Problem description: The line that contains "How do I perform: Open the Tab Size: 2 menu?" marks the start. Please set it down, with every later line of the data, exactly and without pictures.

Task data:
>>>

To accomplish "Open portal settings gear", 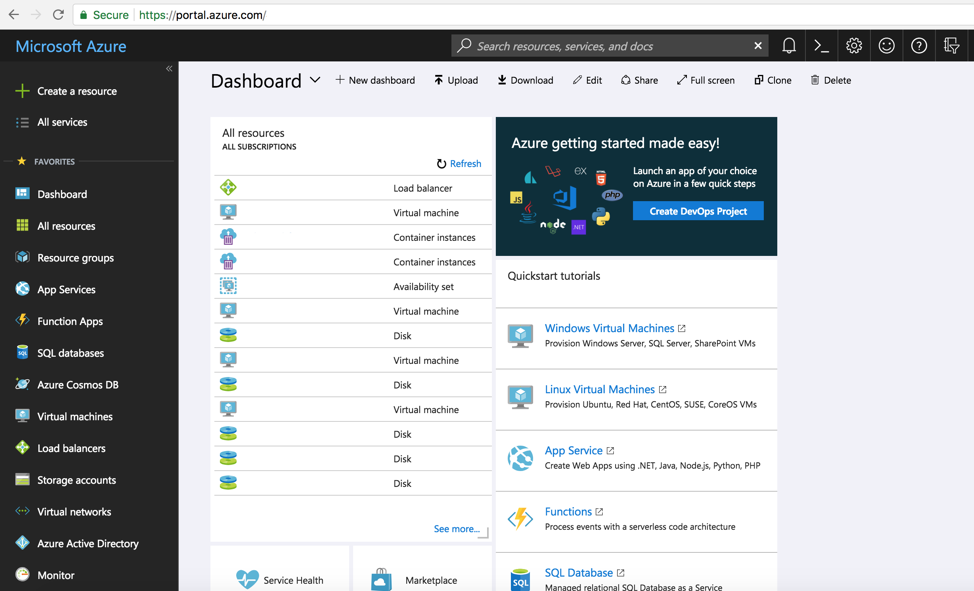I will point(853,46).
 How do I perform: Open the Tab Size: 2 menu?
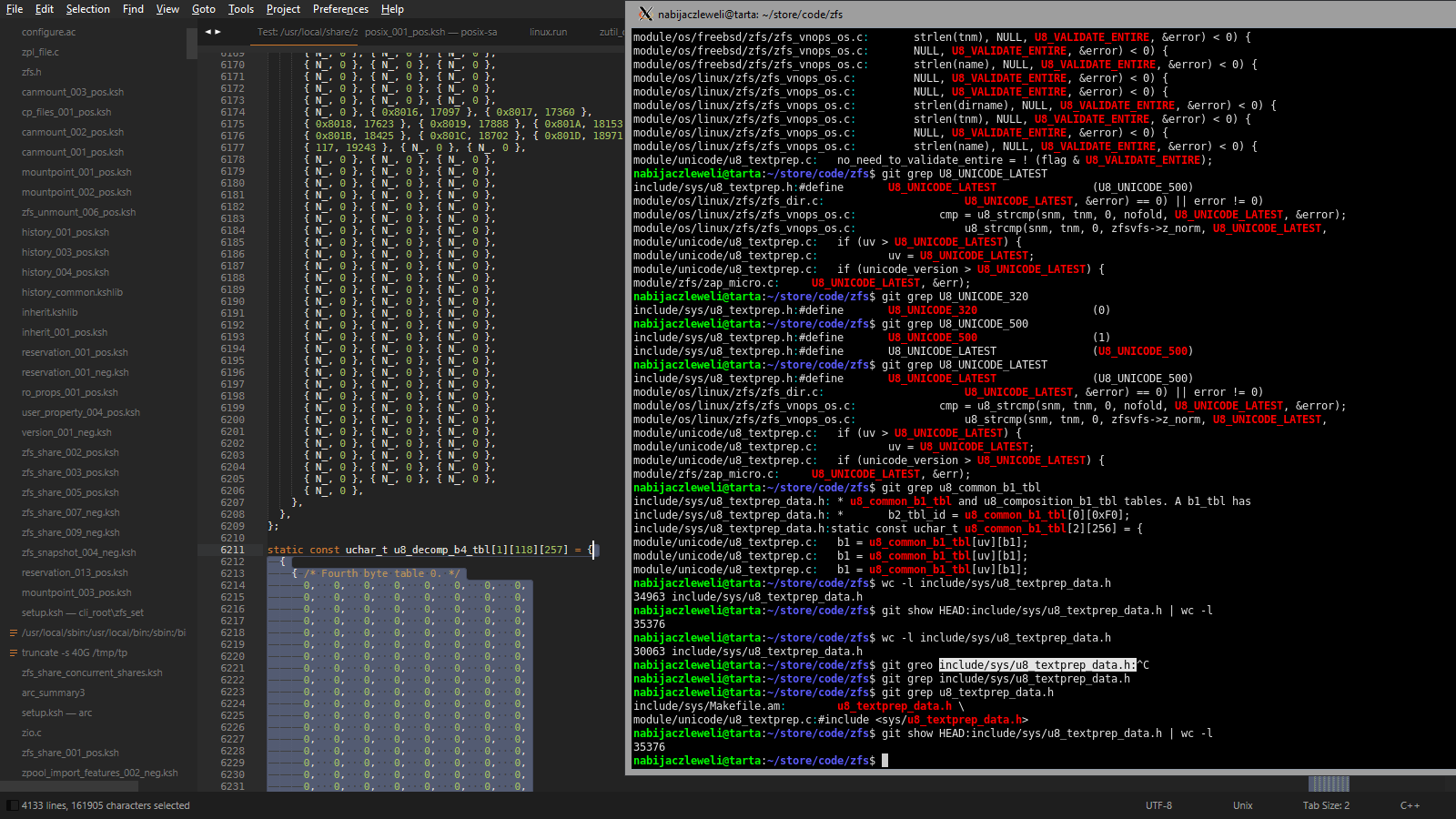(x=1326, y=805)
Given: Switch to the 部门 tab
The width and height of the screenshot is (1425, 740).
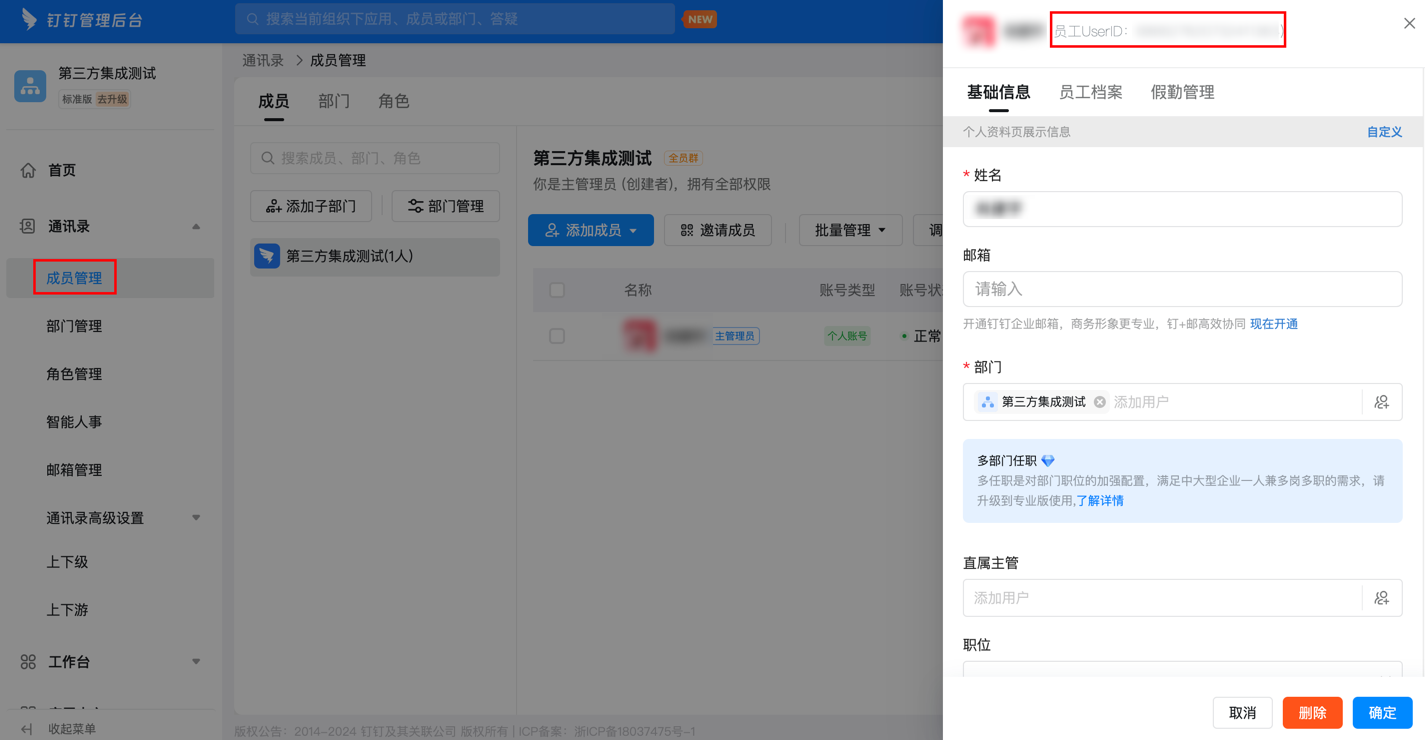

<<<

Answer section:
 How do I perform: Open the Tab Size: 2 menu?
(x=1326, y=805)
Given: Switch to the 部门 tab
The width and height of the screenshot is (1425, 740).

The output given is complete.